Hydrothermal treatment is a physical modification technology to alter starch structures for the production of resistant starch (RS). However, the underlying regulation mechanism of the multiscale structure and digestive properties of starch by dual hydrothermal synergistic treatment remains unclear. To solve this problem, A- and B-type wheat starch granules (AWS and BWS) were separated and subjected to toughening and heat-moisture synergistic treatment (THT) with various moisture content (10 %, 15 %, 20 %, 25 %). Scanning electron microscopy (SEM) and particle size distribution results showed that THT disrupted starch granules and the particles aggregated with each other to increase the particle size. Fourier transform infrared spectroscopy results confirmed that the hydrogen bond between starch molecules was destroyed after THT. Thermogravimetric analysis (TG) results demonstrated that the thermodynamic stability of AWS and BWS was improved after THT. Moreover, THT with 10 % or 15 % moisture content increased the crystallinity of AWS and BWS. The AWS and BWS had the highest RS content with THT at 15 % moisture content (the RS of AWS increased from 17.56 % to 25.04 % and that of BWS increased from 13.03 % to 27.08 %).
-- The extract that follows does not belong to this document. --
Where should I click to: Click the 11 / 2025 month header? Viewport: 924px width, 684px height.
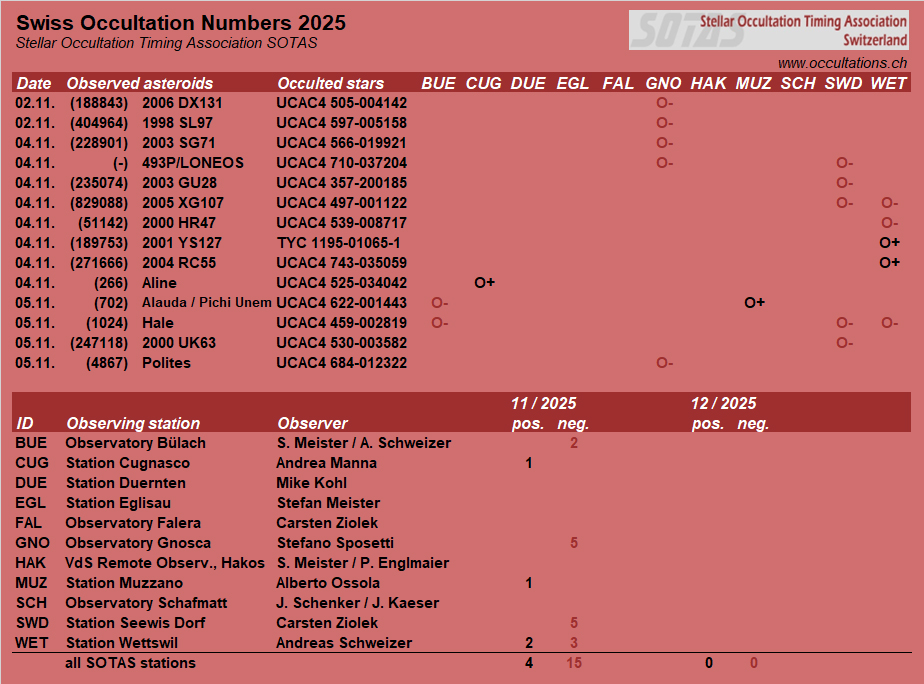pyautogui.click(x=543, y=404)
These results showed that the THT with 10 % or 15 % moisture content improved the regularity of starch molecule accumulation, and promoted the crystalline structure recombination with superior crystallinity, thermodynamic stability, and high enzymatic resistance. Additionally, SEM, TG, particle size distribution, and in vitro digestion results showed that BWS was more sensitive to THT than AWS. This study provides a potential strategy to design functional wheat starchy foods with low digestibility.